Tiba di halte dekat dengan rumah, Aiko segera beranjak turun. Namun, ia berdecak kesal tak membawa payung. Pikirnya hujan akan reda sewaktu tiba di halte dekat kos. Kenyataannya berbalik. Tak tahu harus bagaimana, Aiko memilih untuk duduk menanti hujan reda di halte.
Bus yang semula berhenti telah melaju meninggalkan halte. Sendirian dengan suara air berjatuhan menemani Aiko dalam kesendirian.
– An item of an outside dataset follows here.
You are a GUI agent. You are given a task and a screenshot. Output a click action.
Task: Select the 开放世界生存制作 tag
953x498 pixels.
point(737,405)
Selang beberapa menit, mobil sedan berwarna biru berhenti di dekat halte. Aiko meliriknya, alisnya mengerut seolah tahu mobil siapa yang tengah berhenti itu. Seorang yang tak ingin ditemui olehnya. Lampu mobil itu semula menyala kini padam bersamaan mesin mobil yang mati. Turun dari mobil seorang pria mengenakan kemeja berwarna biru dan celana panjang hitam layaknya pekerja kantoran dengan membawa payung, berlari menuju halte.
Ia sedikit tersenyum memandang Aiko yang tengah duduk. Menutup payungnya, menghampiri Aiko. "Kuantar kamu pulang, nak."
"Aku sedang tidak ingin diantar olehmu." Aiko mengerutkan hidung.
"Aiko, beri ayah kesempatan sekali lagi."